Budget Deadlock in Cardiff Bay – What happens next?

The BBC reports on the tied Budget vote in Wales here.

Adrian Masters on ITV reports on Labour’s reluctance to deal with the Tories here.

The Welsh Government has ruled out doing a budget deal with the Conservatives and will from now on only talk to Plaid Cymru and the Liberal Democrats.
It’s no surprise that a Labour government would find it difficult to reach any such agreement with the Conservatives, but it’s still a significant step to rule it out in public at this stage.
According to a Welsh Government source, talks with the other two parties have been ‘constructive and positive throughout’ even though they joined forces to defeat the government in the first Senedd vote on the budget proposals yesterday (Tuesday). That move is ‘understood’ as a negotiating tactic.
But the Conservatives’ wish list is dismissed – ‘they want to spend more money in every single area, in order to replicate what’s happening at Westminster,’ the source said.
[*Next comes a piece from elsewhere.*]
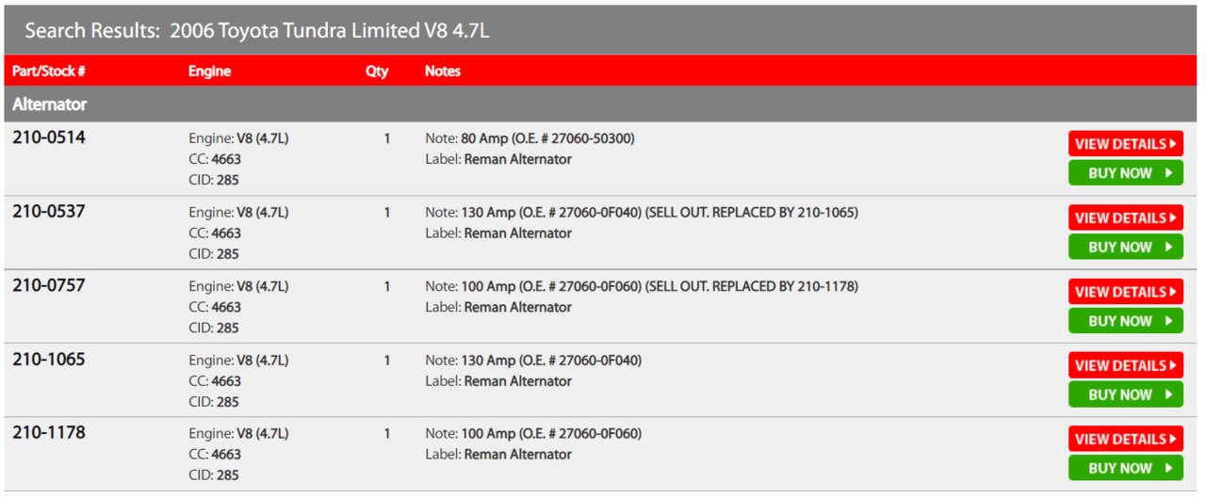View details for part 210-0514
Viewport: 1206px width, 498px height.
[1126, 144]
Plaid are not very happy – from the Western Mail:

Plaid Cymru leader Ieuan Wyn Jones said: “What has been made very clear this afternoon, by voices from across the Assembly, is that this draft budget, in its current form, does not meet the needs of the people of Wales.
Plaid Cymru now hopes to continue to engage in constructive discussion with the government in order to reach an agreement.
The Government’s draft Budget doesn’t respond to the dire economic situation being faced by the people of Wales. The communities of Wales are currently in the middle of an economic crisis and we in Plaid Cymru are determined to force the Government to respond to that crisis”

So – what happens next?
Whilst negotiations continue in the Bay it’s worth pondering on Dafydd El’s thoughts from the Click on Wales site of the Institute of Welsh Affairs. A little bit prescient (from November the 3rd):
 

He said a coalition with Labour in the National Assembly would be inevitable during the present term. “We can’t carry on with 28 to 28 voting,” he said. “We’ve had ten of these votes already since May. Will we have a 28 to 28 split on the budget?”
He insisted that another Plaid Labour coalition was the only possibility. As he put it, “The other two parties are governing in another place.” Many in Plaid are wary of being seen to prop up Labour in the present term, preferring to go into the next election in 2016 with a clean sheet, unencumbered by association with another party and by a record of the difficult decisions that being in government inevitably brings. However, last night Dafydd Elis-Thomas said it was his party’s duty to aspire to be in government.
“We’re a political party that belongs to the people that live in Wales,” he said. “We are a sign of the sovereignty of the people of Wales. So Plaid Cymru should be in government as often as possible.”

It’s that blasted issue that’s blocking things:
How to win political support from a minority position in a Government? Really beats me to be honest.